= Petroleum Administration for Defense Districts =

U.S. administrative subdivision

The United States is divided into five Petroleum Administration for Defense Districts, or PADDs. These were created during World War II under the Petroleum Administration for War to help organize the allocation of fuels derived from petroleum products, including gasoline and diesel (or "distillate") fuel. Today, these regions are still used for data collection purposes.

The Petroleum Administration for War was established in 1942 by executive order, and abolished in 1946. The districts are now named for the later Petroleum Administration for Defense which existed during the Korean War. It was established by the Defense Production Act of 1950, then abolished in 1954, with its role taken over by the United States Department of the Interior's Oil and Gas Division. The US government divided the US into five Petroleum Administration for Defense Districts (PADDs). These were created during World War II to help organize the allocation of fuels, including gasoline and diesel fuel.

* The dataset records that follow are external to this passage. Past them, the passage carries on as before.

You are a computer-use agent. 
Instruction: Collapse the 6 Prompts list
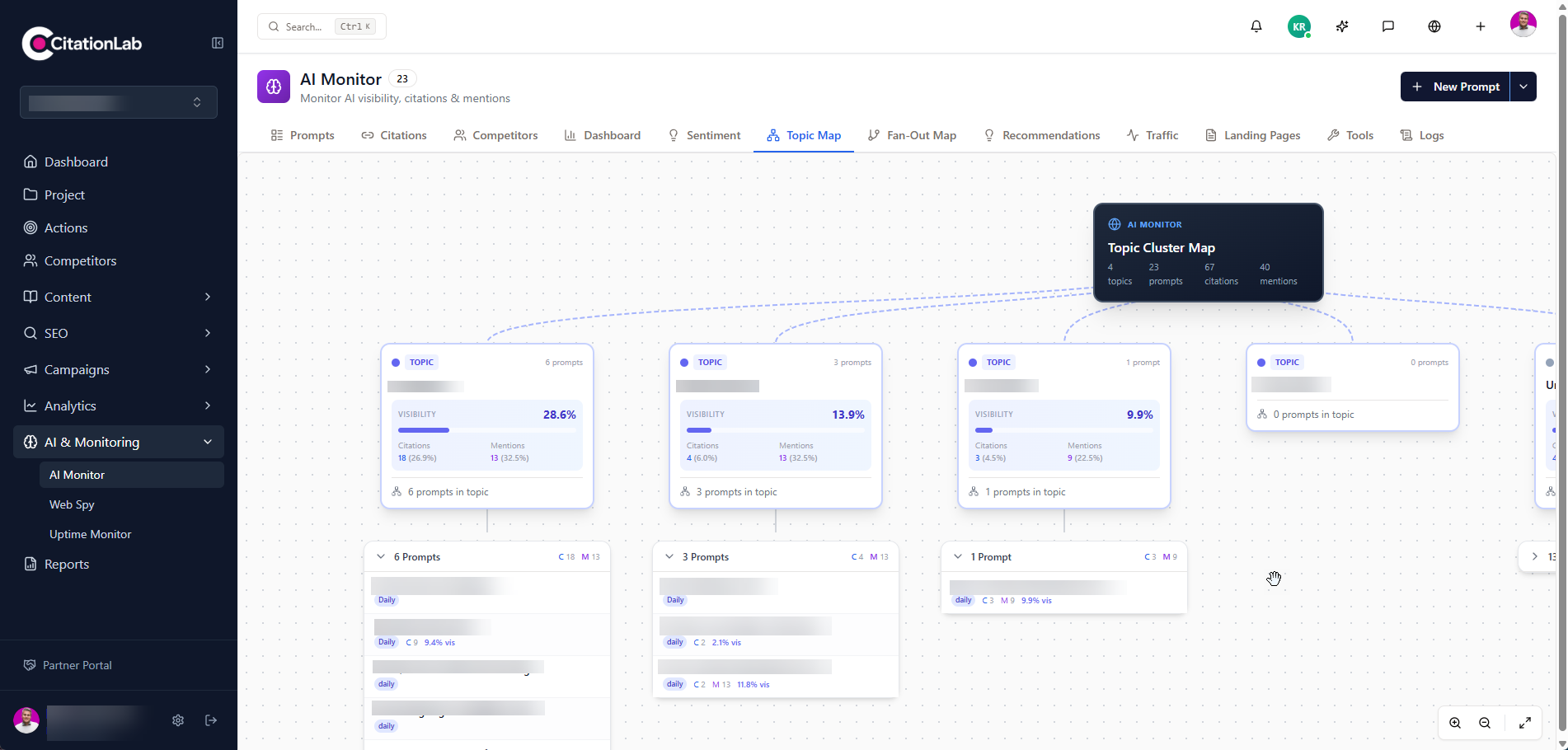pyautogui.click(x=381, y=557)

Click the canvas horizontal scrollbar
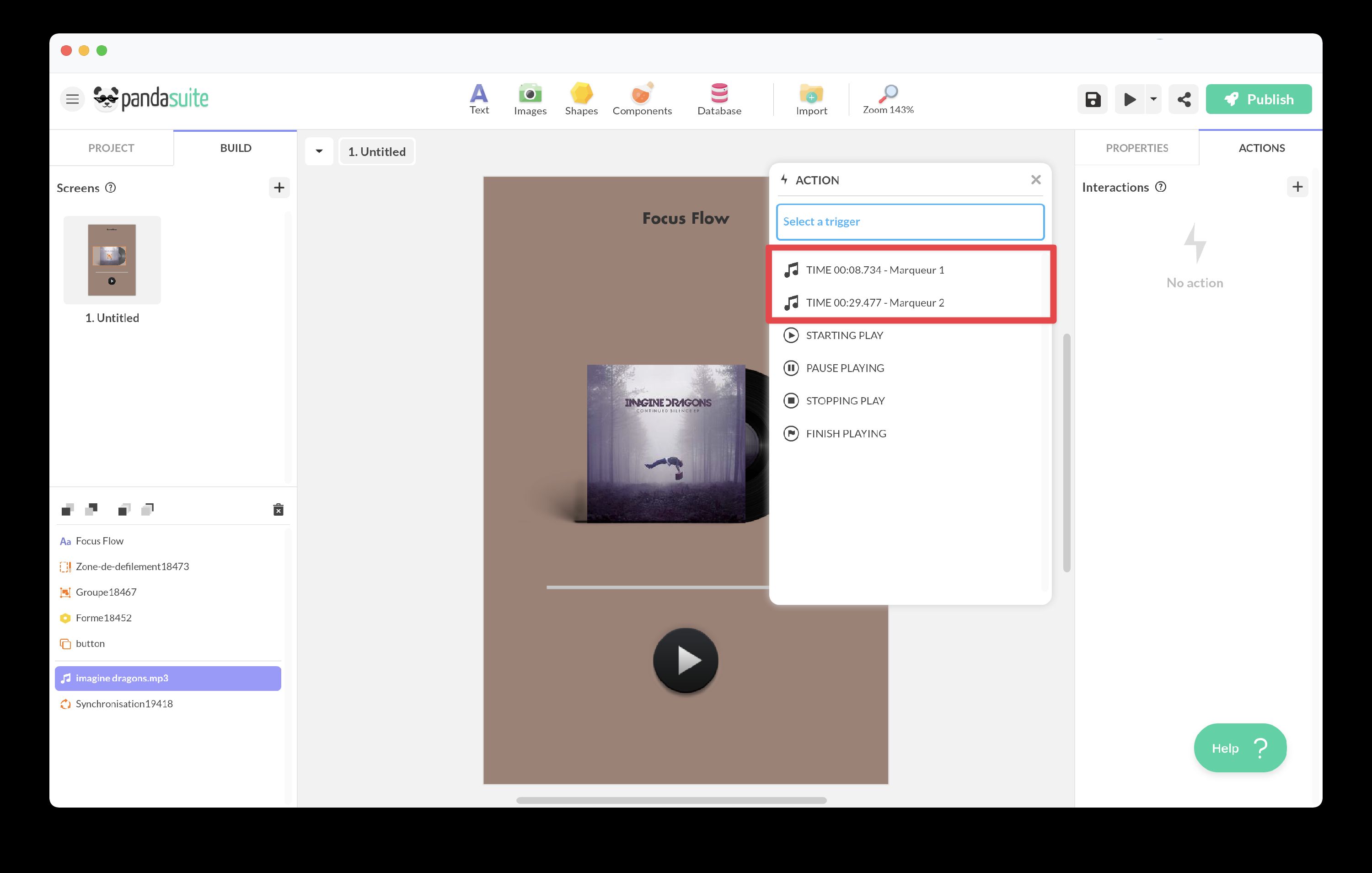[x=670, y=800]
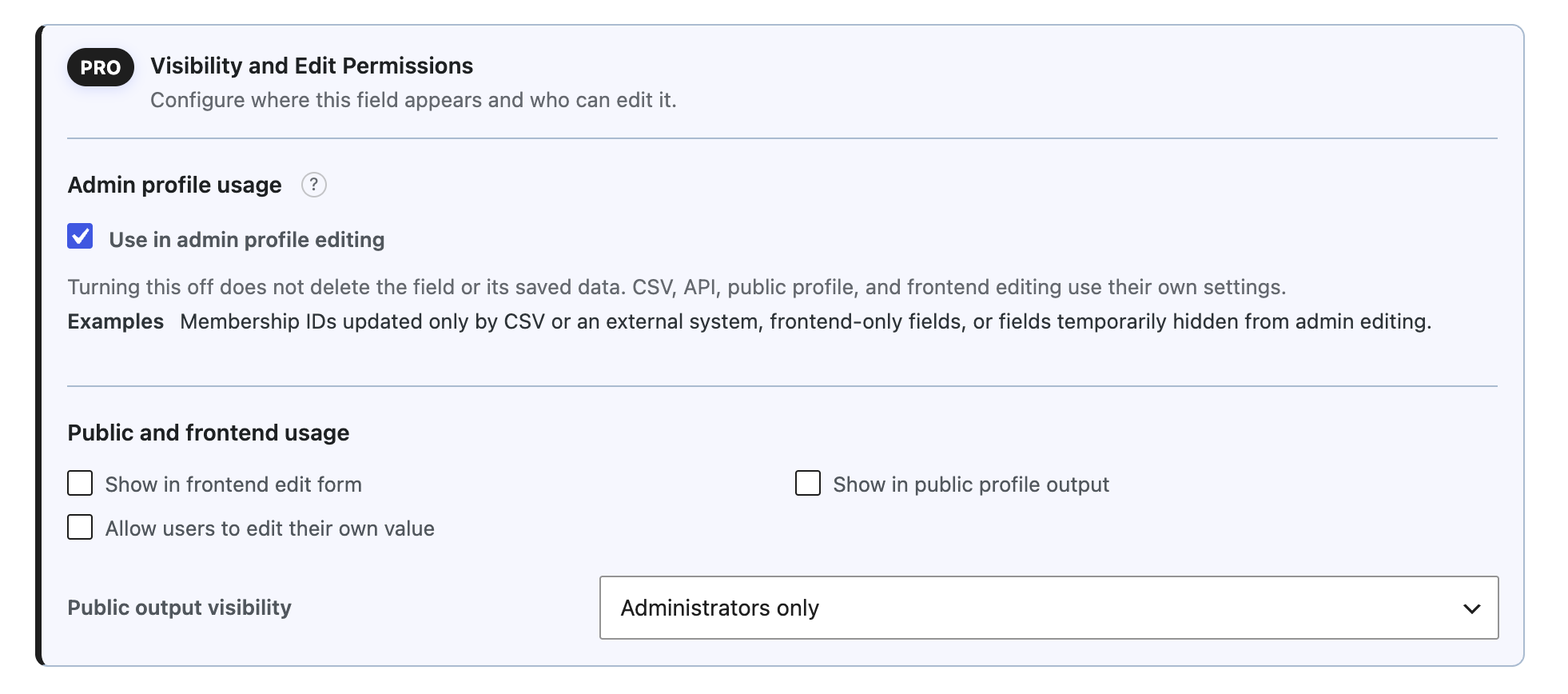Click the "Show in frontend edit form" label
The width and height of the screenshot is (1568, 694).
(233, 485)
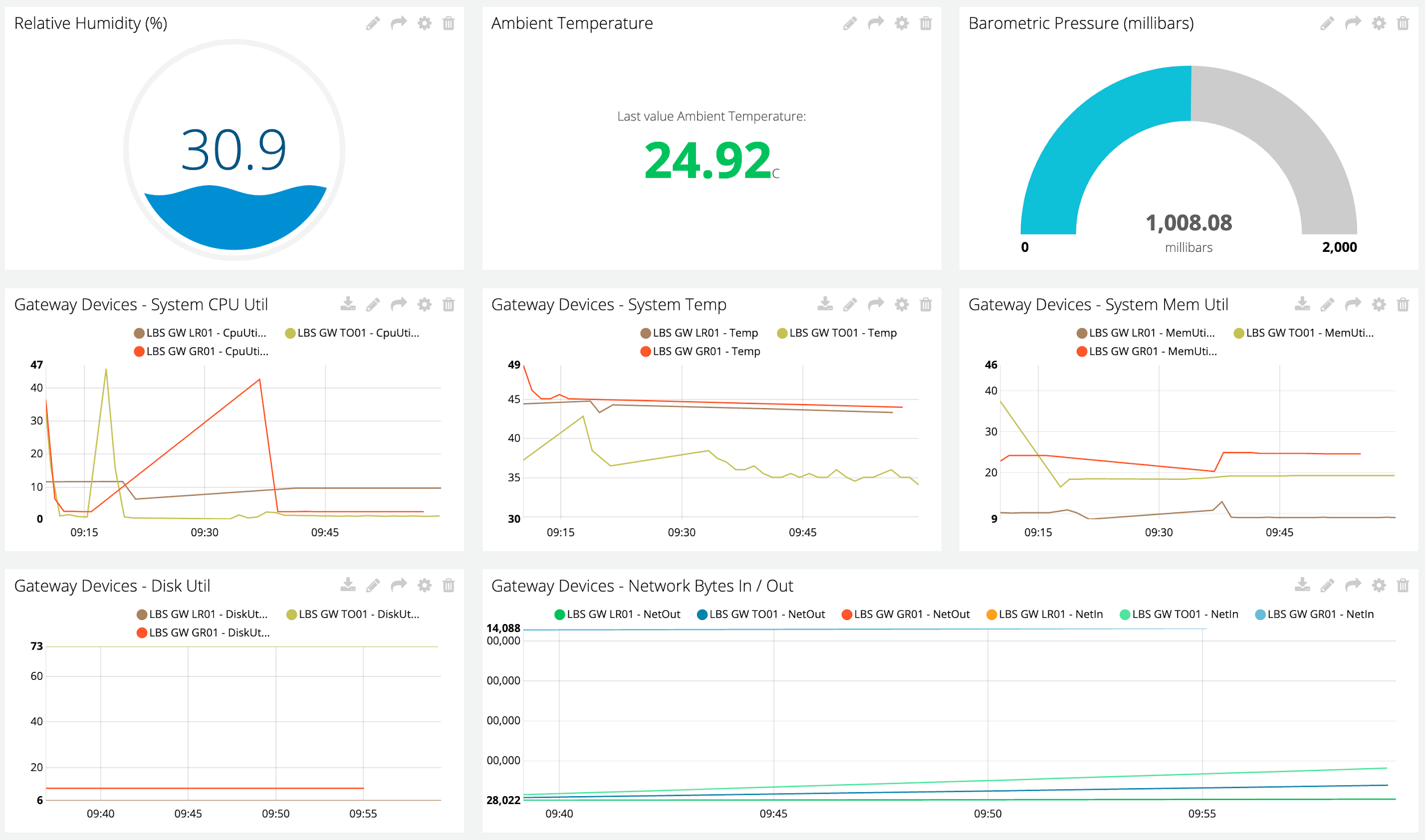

Today, these regions are still used for data collection purposes.

==PAD Districts==
- PADD I (East Coast) is composed of the following three subdistricts:
  - Subdistrict A (New England): Connecticut, Maine, Massachusetts, New Hampshire, Rhode Island, and Vermont.
  - Subdistrict B (Central Atlantic): Delaware, District of Columbia, Maryland, New Jersey, New York, and Pennsylvania.
  - Subdistrict C (Lower Atlantic): Florida, Georgia, North Carolina, South Carolina, Virginia, and West Virginia.
- PADD II (Midwest): Illinois, Indiana, Iowa, Kansas, Kentucky, Michigan, Minnesota, Missouri, Nebraska, North Dakota, South Dakota, Ohio, Oklahoma, Tennessee, and Wisconsin.
- PADD III (Gulf Coast): Alabama, Arkansas, Louisiana, Mississippi, New Mexico, and Texas.
- PADD IV (Rocky Mountain): Colorado, Idaho, Montana, Utah, and Wyoming.
- PADD V (West Coast): Alaska, Arizona, California, Hawaii, Nevada, Oregon, and Washington.
- PADD VI (Caribbean): US Virgin Islands and Puerto Rico.
- PADD VII (Pacific): Guam, American Samoa, and the Northern Mariana Islands.